# Objective
Replace "taskbar" with "dock" in the records from the line containing "Task: Open Microsoft Word from the taskbar" through the line containing "Looking at the screenshot, I should [245, 339].", and give those lines again with nothing else changed.

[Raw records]
::::::
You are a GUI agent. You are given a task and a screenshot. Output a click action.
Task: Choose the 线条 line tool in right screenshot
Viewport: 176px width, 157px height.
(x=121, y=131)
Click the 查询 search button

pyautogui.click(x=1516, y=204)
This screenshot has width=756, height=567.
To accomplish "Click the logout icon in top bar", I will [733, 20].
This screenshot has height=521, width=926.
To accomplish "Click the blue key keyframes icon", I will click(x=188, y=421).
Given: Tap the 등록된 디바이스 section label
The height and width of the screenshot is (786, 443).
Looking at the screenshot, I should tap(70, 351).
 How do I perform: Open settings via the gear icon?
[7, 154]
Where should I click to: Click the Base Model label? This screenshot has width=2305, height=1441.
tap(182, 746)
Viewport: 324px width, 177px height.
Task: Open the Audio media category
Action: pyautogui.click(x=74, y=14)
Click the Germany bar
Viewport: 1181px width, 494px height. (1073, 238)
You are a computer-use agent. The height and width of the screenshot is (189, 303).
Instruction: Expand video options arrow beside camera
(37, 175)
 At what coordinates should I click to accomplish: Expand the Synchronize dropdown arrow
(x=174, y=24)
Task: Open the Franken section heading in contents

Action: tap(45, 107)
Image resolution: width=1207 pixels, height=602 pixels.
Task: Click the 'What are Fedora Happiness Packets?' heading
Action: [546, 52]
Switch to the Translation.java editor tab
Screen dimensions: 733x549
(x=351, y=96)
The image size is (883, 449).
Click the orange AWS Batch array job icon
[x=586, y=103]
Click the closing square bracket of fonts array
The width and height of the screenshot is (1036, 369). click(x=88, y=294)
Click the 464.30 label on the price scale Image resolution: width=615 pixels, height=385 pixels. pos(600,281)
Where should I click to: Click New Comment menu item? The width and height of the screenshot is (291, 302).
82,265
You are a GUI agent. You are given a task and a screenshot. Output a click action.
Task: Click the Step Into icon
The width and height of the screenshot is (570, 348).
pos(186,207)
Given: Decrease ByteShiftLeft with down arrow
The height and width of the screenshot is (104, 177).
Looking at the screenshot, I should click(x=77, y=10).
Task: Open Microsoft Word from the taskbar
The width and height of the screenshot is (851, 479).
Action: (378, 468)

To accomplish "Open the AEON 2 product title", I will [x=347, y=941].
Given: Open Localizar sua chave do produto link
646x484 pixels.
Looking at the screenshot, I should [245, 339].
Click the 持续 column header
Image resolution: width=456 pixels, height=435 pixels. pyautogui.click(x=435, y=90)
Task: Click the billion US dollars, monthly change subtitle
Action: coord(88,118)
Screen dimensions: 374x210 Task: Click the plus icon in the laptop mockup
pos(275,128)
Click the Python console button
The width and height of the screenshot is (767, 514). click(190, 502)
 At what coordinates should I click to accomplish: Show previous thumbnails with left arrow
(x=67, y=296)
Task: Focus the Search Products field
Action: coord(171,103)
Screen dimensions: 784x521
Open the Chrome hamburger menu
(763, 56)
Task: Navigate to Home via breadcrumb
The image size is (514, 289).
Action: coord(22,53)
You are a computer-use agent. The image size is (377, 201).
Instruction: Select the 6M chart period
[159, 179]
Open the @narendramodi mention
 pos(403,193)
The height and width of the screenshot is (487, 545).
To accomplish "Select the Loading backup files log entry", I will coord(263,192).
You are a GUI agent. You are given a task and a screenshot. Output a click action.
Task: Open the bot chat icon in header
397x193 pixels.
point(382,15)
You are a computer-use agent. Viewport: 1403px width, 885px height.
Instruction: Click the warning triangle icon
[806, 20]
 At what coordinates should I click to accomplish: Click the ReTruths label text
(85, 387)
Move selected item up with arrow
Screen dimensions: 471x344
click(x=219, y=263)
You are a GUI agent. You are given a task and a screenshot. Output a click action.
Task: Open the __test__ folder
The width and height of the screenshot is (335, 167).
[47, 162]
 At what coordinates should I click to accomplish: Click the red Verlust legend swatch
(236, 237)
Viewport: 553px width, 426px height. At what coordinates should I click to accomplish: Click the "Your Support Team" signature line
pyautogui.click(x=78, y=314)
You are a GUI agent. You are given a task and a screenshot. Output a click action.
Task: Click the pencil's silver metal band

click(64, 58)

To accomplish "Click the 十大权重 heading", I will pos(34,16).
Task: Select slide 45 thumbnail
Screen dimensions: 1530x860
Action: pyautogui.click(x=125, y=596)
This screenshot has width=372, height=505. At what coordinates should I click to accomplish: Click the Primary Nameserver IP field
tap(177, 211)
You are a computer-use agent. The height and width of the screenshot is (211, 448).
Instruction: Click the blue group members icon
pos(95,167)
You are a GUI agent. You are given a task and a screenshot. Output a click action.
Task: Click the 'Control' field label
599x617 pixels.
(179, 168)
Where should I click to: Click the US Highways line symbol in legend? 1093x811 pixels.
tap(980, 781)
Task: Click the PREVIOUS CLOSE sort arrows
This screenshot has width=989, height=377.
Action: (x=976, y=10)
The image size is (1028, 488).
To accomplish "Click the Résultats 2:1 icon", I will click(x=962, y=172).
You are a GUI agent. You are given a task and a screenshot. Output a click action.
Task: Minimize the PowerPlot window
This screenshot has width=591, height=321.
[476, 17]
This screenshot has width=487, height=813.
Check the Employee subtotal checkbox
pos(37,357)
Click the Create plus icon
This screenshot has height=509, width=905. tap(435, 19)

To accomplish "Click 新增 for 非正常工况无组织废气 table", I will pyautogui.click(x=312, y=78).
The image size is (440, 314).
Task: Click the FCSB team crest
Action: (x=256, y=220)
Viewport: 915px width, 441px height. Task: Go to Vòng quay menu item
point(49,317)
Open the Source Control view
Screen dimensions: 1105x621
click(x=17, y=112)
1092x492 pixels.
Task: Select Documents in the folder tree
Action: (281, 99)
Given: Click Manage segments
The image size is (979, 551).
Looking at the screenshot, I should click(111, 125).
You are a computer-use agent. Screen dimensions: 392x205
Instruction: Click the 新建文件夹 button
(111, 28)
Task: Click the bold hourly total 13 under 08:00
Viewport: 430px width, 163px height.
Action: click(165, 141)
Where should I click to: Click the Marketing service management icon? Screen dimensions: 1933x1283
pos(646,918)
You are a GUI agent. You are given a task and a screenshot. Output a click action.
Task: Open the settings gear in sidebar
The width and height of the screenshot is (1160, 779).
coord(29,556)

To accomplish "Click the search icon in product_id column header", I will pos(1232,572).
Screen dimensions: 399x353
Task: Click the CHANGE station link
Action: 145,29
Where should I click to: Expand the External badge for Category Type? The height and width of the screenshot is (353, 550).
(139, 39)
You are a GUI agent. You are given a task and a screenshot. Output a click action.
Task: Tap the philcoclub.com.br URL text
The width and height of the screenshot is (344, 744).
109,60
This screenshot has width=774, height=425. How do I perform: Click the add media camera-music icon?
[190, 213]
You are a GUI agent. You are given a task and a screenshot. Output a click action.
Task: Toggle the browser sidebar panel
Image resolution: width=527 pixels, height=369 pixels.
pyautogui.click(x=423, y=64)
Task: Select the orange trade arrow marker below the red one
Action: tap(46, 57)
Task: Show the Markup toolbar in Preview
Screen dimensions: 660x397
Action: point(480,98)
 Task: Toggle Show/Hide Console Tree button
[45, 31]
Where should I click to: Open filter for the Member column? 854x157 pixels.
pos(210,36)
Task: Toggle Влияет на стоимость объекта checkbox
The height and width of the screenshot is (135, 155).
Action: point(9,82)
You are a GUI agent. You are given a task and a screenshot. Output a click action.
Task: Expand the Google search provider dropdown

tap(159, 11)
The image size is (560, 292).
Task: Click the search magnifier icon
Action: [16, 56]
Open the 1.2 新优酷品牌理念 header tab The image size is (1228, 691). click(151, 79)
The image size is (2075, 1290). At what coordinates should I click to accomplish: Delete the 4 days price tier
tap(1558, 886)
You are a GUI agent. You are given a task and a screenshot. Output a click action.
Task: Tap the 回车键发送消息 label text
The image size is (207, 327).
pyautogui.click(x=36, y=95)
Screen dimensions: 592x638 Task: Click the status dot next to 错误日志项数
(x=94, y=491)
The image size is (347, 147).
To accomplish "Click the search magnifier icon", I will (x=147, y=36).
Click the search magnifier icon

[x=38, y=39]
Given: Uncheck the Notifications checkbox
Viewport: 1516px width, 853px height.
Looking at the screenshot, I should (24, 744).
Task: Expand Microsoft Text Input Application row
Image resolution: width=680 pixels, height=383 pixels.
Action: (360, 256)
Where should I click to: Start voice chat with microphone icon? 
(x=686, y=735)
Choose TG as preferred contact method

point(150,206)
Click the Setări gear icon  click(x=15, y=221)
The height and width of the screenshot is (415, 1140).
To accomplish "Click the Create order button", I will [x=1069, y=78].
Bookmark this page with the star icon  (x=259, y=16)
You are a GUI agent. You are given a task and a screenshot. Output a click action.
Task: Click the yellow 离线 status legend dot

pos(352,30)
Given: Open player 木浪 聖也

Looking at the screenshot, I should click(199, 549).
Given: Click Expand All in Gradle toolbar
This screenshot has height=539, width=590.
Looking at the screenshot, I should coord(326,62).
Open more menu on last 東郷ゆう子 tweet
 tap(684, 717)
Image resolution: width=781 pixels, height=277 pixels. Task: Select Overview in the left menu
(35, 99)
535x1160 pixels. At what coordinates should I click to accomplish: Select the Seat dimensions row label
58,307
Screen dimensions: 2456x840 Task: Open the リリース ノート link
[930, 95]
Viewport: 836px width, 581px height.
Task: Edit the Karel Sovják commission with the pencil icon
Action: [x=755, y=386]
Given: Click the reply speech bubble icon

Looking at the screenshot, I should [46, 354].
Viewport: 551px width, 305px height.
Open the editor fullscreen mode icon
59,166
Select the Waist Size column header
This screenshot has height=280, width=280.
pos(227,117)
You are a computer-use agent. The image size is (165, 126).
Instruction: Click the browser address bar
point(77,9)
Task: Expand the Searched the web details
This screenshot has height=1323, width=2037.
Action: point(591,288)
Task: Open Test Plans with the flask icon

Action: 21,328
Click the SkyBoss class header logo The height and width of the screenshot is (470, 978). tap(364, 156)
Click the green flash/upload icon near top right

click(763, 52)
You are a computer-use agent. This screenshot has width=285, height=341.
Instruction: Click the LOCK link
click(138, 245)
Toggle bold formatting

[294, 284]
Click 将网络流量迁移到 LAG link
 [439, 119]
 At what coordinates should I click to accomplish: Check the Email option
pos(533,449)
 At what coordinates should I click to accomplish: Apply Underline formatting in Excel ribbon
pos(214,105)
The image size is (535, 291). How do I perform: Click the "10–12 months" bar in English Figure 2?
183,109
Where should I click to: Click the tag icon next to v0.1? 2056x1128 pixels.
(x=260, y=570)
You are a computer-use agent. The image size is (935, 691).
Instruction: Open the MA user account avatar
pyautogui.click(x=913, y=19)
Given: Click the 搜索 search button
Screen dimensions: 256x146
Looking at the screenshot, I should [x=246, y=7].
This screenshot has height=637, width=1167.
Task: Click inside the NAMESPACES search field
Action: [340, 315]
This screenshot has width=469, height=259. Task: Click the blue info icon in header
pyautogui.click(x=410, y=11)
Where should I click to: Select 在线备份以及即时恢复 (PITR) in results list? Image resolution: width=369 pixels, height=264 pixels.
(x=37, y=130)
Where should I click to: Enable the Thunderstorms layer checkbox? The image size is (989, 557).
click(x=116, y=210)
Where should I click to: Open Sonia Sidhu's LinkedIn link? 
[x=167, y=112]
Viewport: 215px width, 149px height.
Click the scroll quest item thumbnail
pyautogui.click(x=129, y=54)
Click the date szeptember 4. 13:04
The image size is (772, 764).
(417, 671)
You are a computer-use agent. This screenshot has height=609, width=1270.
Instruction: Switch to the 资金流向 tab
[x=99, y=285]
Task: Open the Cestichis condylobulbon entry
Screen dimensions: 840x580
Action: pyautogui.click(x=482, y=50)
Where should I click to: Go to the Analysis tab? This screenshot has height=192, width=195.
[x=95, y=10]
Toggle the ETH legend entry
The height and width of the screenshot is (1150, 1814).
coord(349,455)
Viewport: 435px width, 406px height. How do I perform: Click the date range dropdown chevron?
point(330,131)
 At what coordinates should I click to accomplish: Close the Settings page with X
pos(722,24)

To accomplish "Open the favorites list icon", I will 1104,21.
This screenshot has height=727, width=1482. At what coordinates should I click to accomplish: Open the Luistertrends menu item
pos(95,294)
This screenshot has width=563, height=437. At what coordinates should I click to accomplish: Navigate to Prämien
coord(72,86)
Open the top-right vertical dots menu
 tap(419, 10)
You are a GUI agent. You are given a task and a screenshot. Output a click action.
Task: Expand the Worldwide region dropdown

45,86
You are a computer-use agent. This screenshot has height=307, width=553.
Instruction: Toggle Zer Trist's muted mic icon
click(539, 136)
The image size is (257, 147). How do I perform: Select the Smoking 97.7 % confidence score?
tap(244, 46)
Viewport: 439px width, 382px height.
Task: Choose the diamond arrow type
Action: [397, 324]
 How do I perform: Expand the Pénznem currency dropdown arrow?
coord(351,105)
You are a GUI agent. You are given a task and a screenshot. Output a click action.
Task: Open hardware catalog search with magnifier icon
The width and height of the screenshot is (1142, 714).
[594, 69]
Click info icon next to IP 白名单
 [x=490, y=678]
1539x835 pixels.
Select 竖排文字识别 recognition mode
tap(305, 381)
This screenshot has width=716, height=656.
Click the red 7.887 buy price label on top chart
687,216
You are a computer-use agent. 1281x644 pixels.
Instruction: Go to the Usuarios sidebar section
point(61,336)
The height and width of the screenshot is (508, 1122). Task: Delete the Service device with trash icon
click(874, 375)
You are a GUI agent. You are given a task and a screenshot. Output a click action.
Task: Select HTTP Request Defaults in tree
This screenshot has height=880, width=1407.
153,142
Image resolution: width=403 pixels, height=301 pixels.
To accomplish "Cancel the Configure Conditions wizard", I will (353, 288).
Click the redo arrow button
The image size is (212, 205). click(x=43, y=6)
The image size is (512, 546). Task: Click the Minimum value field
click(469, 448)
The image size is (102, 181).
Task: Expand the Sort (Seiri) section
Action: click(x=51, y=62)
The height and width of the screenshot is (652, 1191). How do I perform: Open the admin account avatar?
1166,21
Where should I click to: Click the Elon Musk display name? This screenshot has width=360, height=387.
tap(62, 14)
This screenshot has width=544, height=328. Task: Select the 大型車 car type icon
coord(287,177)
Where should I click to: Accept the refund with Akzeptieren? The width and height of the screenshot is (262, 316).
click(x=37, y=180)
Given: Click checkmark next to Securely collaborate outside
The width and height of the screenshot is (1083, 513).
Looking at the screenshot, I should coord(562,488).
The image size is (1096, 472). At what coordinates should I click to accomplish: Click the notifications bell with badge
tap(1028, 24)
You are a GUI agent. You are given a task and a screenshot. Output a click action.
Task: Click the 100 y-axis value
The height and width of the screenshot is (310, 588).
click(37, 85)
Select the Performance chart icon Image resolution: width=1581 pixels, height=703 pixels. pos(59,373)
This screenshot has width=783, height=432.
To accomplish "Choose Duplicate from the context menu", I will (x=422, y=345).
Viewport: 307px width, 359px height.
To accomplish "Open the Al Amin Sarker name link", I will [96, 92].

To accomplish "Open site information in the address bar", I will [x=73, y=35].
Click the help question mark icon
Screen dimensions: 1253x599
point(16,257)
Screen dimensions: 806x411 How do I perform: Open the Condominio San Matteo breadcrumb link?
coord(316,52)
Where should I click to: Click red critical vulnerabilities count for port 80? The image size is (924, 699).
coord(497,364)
::::::
# Full output
Task: Open Microsoft Word from the dock
The width and height of the screenshot is (851, 479).
Action: (378, 468)

To accomplish "Open the AEON 2 product title", I will [x=347, y=941].
Given: Open Localizar sua chave do produto link
646x484 pixels.
Looking at the screenshot, I should [245, 339].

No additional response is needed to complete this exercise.